##### Data to use
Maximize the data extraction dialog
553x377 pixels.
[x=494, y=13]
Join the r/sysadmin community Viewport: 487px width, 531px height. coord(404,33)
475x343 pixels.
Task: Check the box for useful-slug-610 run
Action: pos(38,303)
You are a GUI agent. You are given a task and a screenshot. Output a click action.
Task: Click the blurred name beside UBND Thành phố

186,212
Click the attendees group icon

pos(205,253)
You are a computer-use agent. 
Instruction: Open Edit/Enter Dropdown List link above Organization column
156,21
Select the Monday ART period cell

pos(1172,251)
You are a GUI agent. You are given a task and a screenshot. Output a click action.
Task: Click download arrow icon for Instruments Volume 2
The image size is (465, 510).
##########
##### Data to use
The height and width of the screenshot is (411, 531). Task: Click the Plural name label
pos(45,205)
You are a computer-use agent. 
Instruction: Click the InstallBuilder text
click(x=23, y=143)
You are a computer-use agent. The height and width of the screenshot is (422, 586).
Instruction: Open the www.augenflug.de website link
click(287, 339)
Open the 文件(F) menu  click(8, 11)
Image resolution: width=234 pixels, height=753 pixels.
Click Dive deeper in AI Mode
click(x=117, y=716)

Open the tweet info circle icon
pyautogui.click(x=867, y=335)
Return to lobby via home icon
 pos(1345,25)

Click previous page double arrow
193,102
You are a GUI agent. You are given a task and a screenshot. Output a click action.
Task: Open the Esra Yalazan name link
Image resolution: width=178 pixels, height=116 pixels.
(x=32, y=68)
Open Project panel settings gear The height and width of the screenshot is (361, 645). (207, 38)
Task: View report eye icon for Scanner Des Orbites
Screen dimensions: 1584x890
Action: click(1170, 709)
##########
##### Data to use
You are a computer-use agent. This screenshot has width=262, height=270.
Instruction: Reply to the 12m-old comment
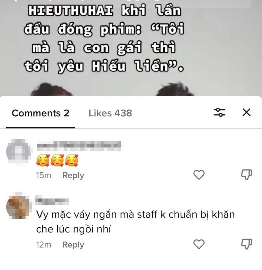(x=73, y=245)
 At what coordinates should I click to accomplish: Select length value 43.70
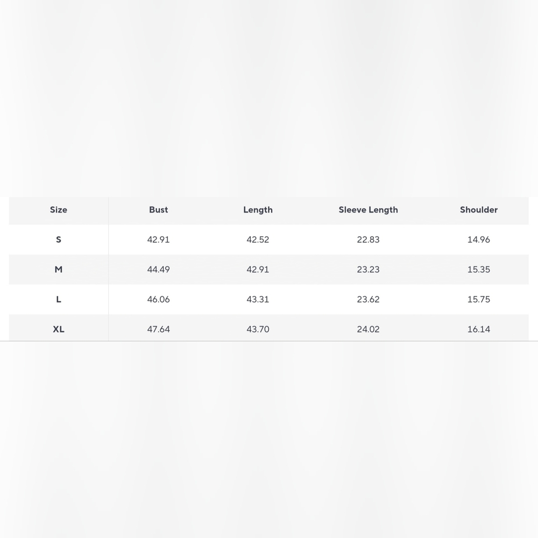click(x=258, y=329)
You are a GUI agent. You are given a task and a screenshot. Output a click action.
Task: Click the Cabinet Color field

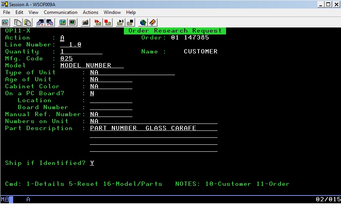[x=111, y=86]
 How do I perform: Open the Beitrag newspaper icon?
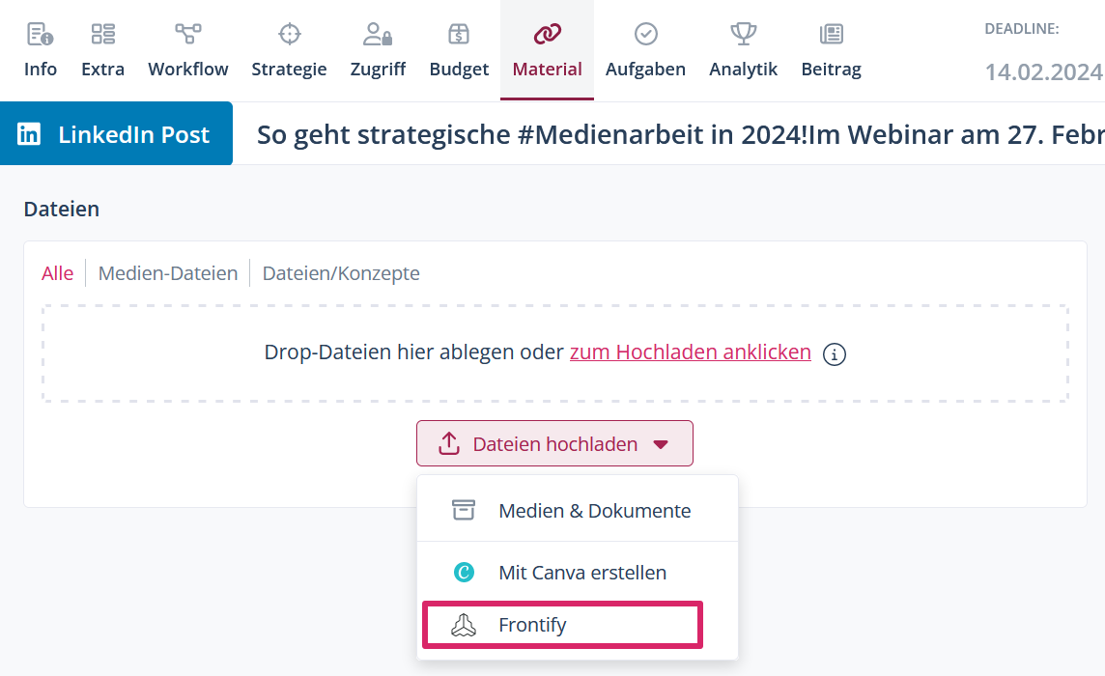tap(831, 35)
##########
> _What is needed_
Scale the rows in the part that opens with the line containing "Select the Monday ART period cell" and closes with the line containing "The image size is (465, 510).", both included, and give only those lines again, requests included. Multiply every coordinate in the answers by 2 and round to whole numbers, with halves rounded up.

> _Output_
Select the Monday ART period cell

pos(2344,502)
You are a GUI agent. You are given a task and a screenshot. Output a click action.
Task: Click download arrow icon for Instruments Volume 2
The image size is (465, 510).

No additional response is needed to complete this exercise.